The Highway 82 Access Control Plan was performed by a former CDOT engineer who now works as a consultant. The three governments that commissioned the study wanted to use it was a blueprint to guide improvements to Highway 82 through the Eagle County section of the midvalley.

An executive summary of the study indicated that the busy intersection will become even busier in the near future. A development by the Kodiak Lake water skiing facility will turn the intersection from a T to a standard four-legged one. In addition, the anticipated development at the Willits commercial core will generate more traffic.
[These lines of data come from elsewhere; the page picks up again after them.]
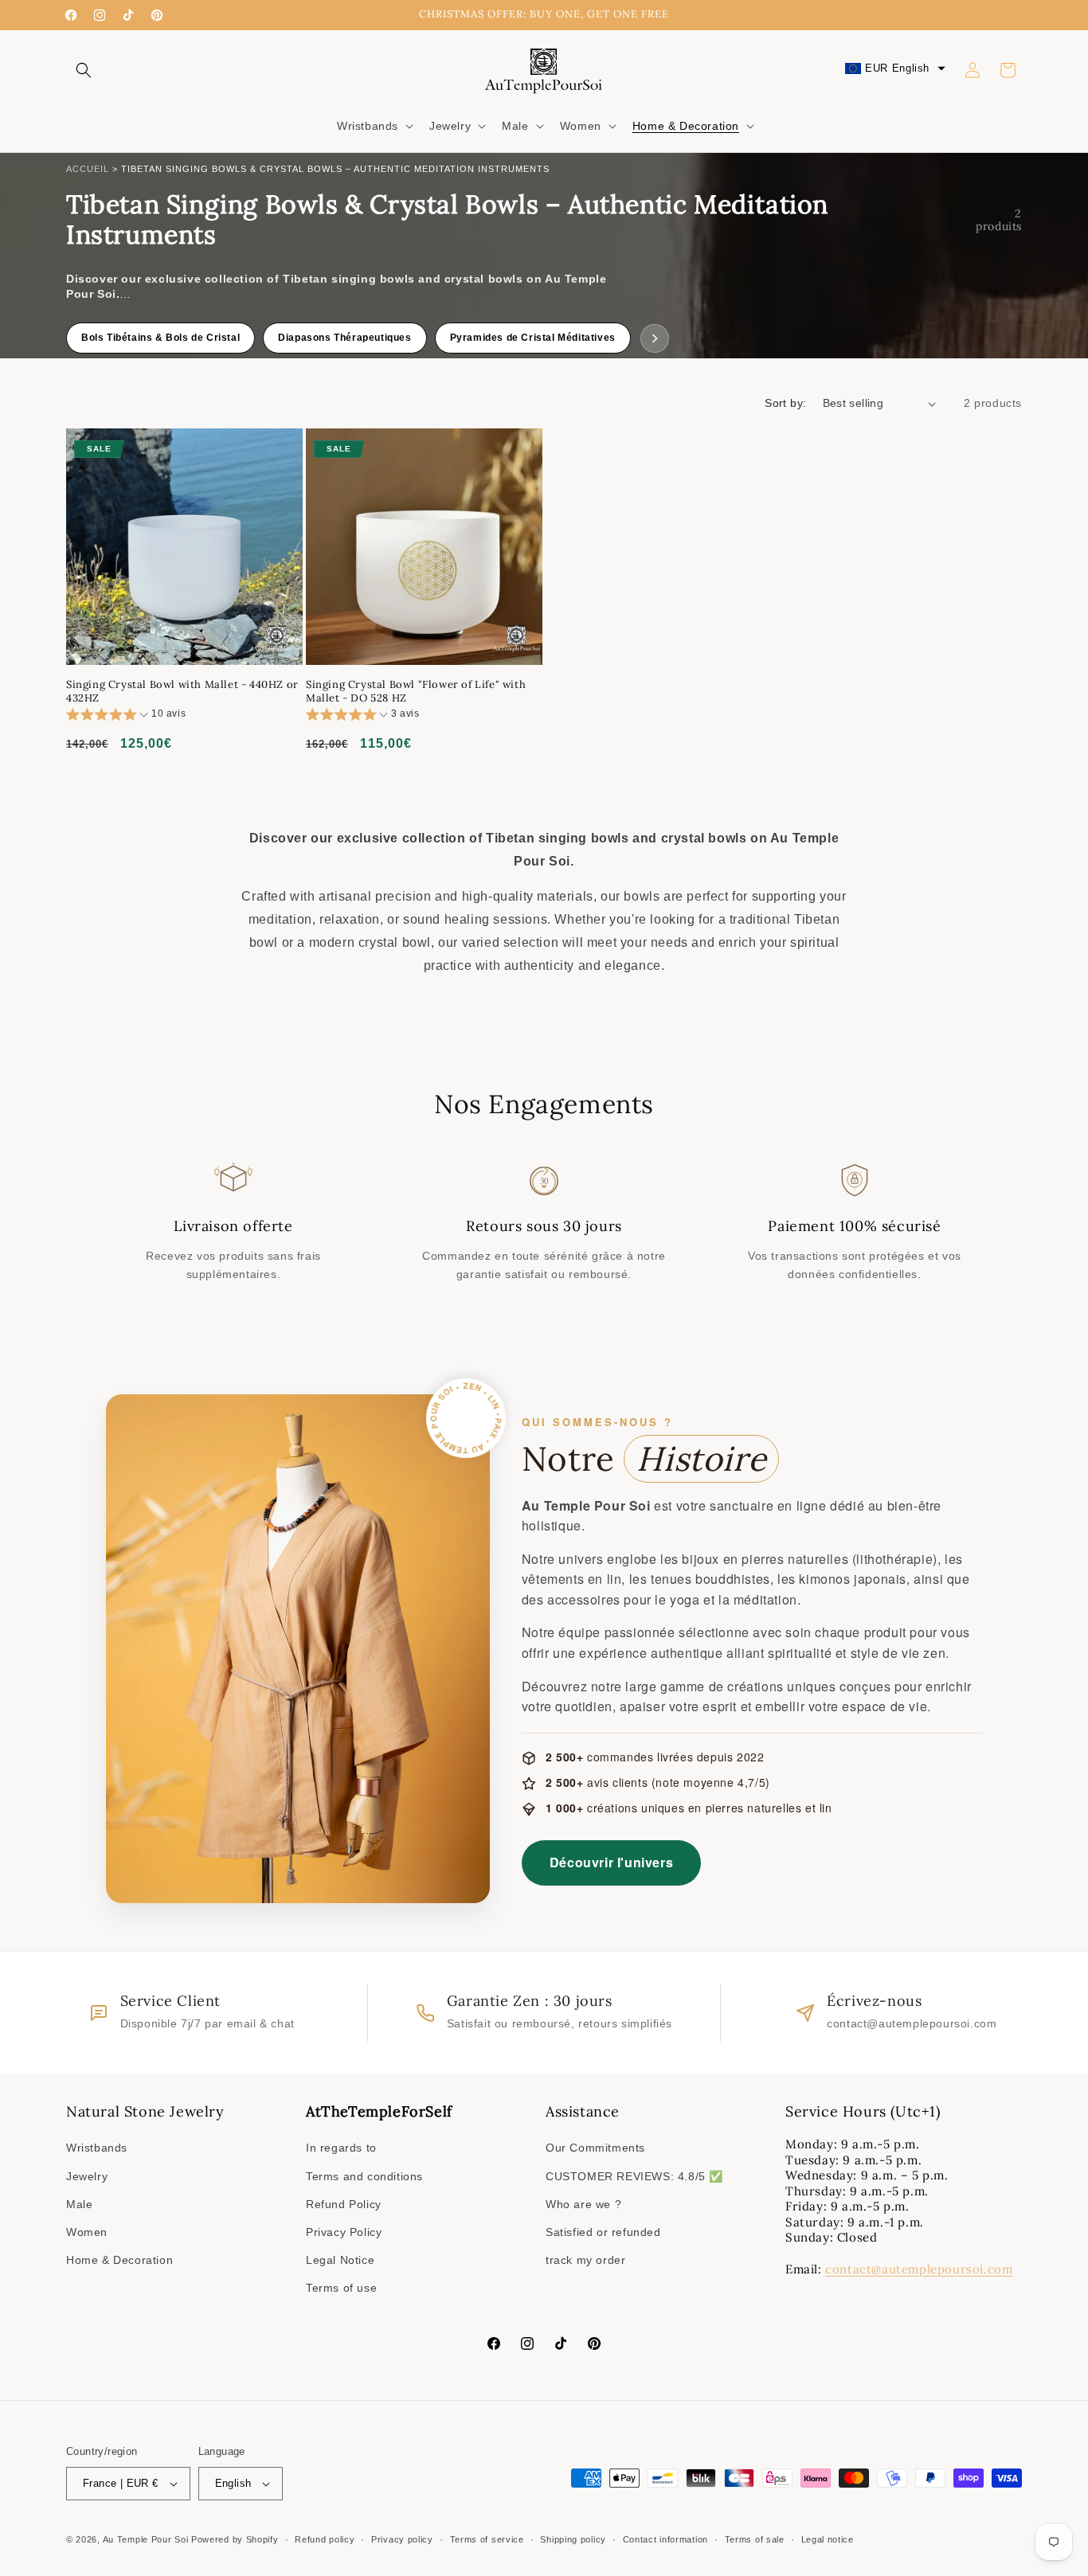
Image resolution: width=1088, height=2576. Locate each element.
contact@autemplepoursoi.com (918, 2269)
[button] (83, 70)
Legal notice (827, 2539)
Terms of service (487, 2539)
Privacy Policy (344, 2232)
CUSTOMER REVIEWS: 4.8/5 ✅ (634, 2176)
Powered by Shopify (235, 2539)
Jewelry (87, 2176)
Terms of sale (755, 2539)
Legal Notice (340, 2260)
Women (87, 2232)
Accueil (87, 169)
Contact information (665, 2539)
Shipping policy (573, 2539)
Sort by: (785, 403)
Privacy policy (402, 2539)
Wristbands (96, 2147)
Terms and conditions (364, 2176)
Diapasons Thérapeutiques (344, 337)
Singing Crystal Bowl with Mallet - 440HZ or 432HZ (182, 691)
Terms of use (341, 2287)
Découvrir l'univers (611, 1862)
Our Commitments (595, 2147)
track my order (585, 2260)
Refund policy (324, 2539)
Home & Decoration (119, 2260)
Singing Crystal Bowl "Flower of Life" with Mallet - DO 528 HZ (416, 691)
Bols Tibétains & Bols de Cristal (160, 337)
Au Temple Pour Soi (146, 2539)
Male (79, 2204)
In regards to (341, 2147)
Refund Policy (344, 2204)
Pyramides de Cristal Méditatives (533, 337)
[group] (126, 716)
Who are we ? (583, 2204)
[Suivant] (654, 338)
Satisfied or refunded (603, 2232)
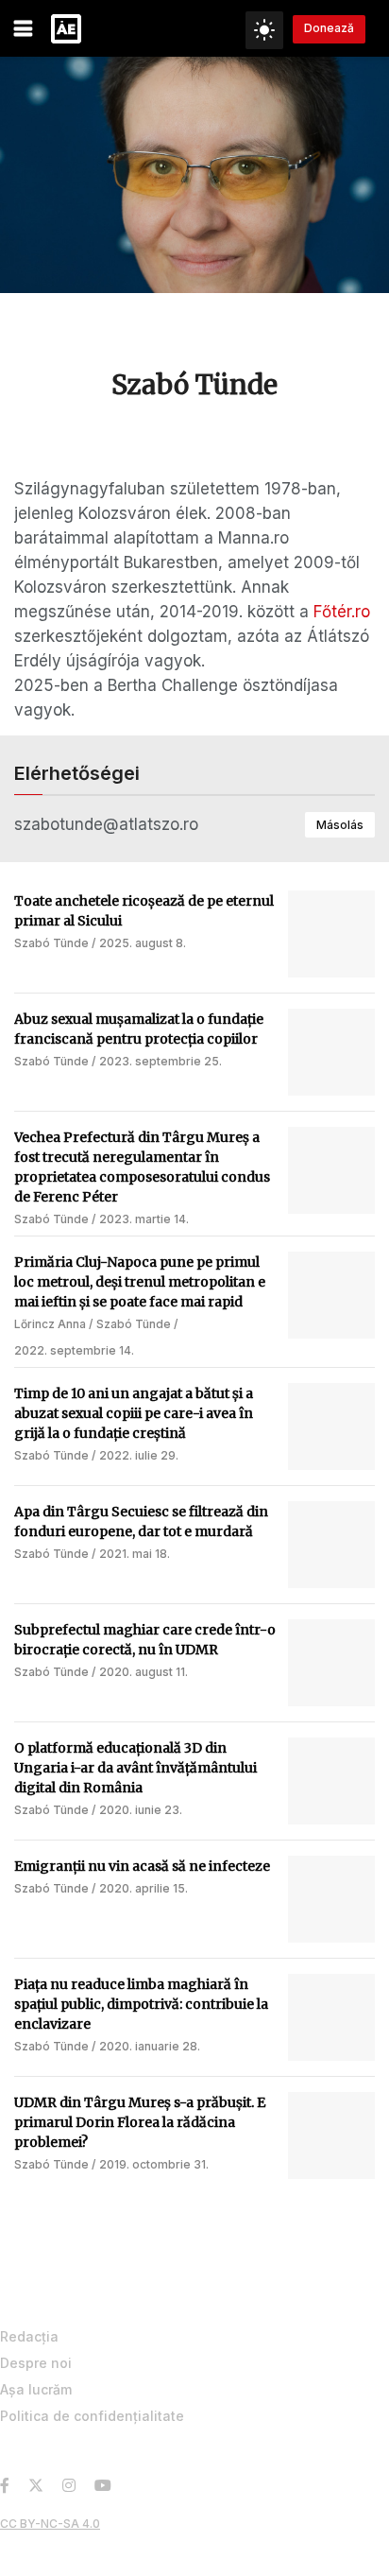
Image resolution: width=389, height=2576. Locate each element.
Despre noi (36, 2363)
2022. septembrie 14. (74, 1350)
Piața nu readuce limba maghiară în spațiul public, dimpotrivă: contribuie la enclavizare (141, 2004)
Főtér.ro (341, 611)
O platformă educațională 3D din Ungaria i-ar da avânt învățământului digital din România (135, 1767)
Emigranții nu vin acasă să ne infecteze (142, 1866)
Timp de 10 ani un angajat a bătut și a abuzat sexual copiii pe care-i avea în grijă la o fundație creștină (133, 1413)
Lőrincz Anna (50, 1324)
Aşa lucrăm (36, 2389)
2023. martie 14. (144, 1219)
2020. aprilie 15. (143, 1888)
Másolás (340, 825)
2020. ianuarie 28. (149, 2046)
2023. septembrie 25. (160, 1061)
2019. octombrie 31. (154, 2164)
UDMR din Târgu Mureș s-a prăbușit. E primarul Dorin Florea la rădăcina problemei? (139, 2122)
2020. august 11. (143, 1672)
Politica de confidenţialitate (92, 2416)
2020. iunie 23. (140, 1810)
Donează (329, 28)
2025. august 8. (142, 943)
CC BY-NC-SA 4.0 (50, 2523)
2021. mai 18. (134, 1554)
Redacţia (29, 2336)
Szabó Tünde (51, 943)
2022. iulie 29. (138, 1455)
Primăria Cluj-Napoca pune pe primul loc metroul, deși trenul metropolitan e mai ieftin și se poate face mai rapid (139, 1281)
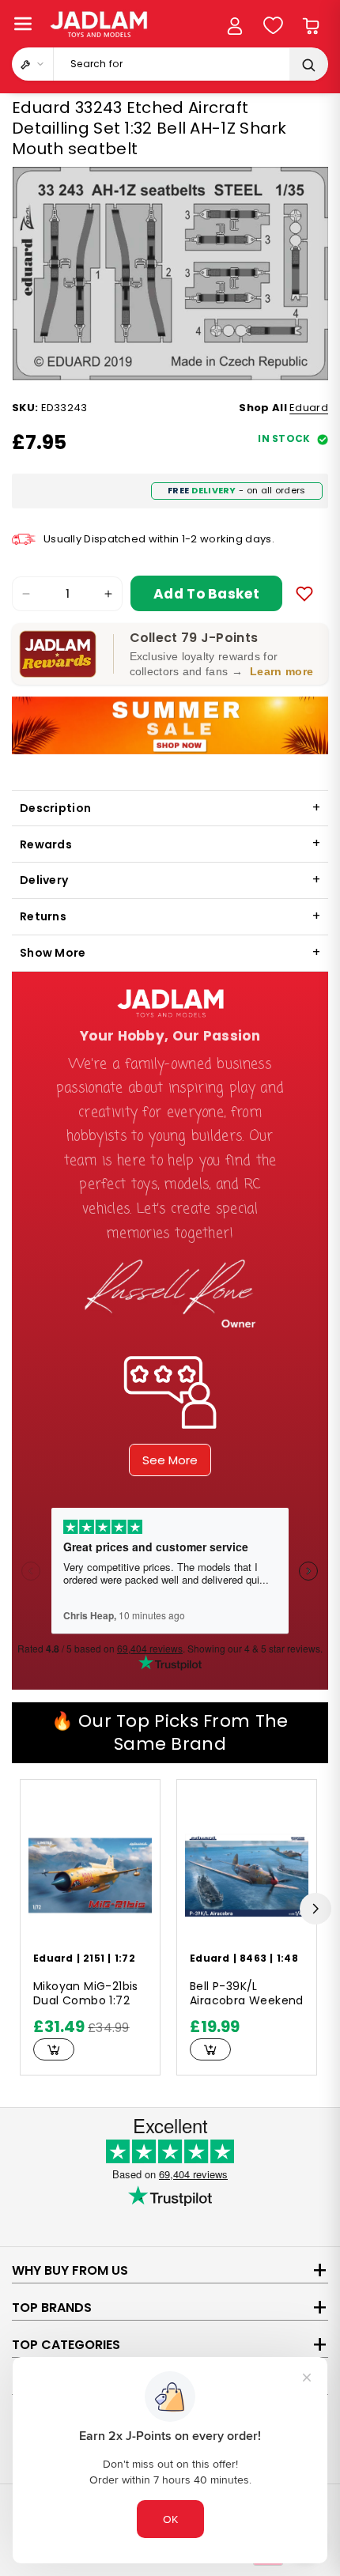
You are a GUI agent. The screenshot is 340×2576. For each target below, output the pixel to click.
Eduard (308, 407)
The intersection “should be signalized immediately,” said the study, which was released in “final draft” form in February 2002.

The Basalt Town Council endorsed the plan in May.

“I think that’s a very dangerous intersection,” said Basalt public services director Bob Gish. “I think a traffic light is already warranted.”

Thompson said a signalized intersection would decrease the “T-bone” type accidents that occur when a vehicle turns in front of another.

However, CDOT doesn’t have a signal at that intersection included in its current budget, said Jim Nall, CDOT traffic and safety director for the region that includes the Roaring Fork Valley.

“I don’t even know if a traffic signal is warranted there,” he said.

Further investigation would be required before a decision is made. Investigations are typically triggered by the county or town where an intersection is located.

Gish said CDOT is aware that the Basalt Town Council endorsed the highway access plan, which calls for a traffic signal at that intersection. CDOT still hasn’t given final approval to that plan, 10 months after the final draft was submitted.

When Nall was informed about the concerns of the Basalt chief, he stressed that further investigation of the safety of the intersection could easily be performed, and he said he would look into issues with that portion of the road.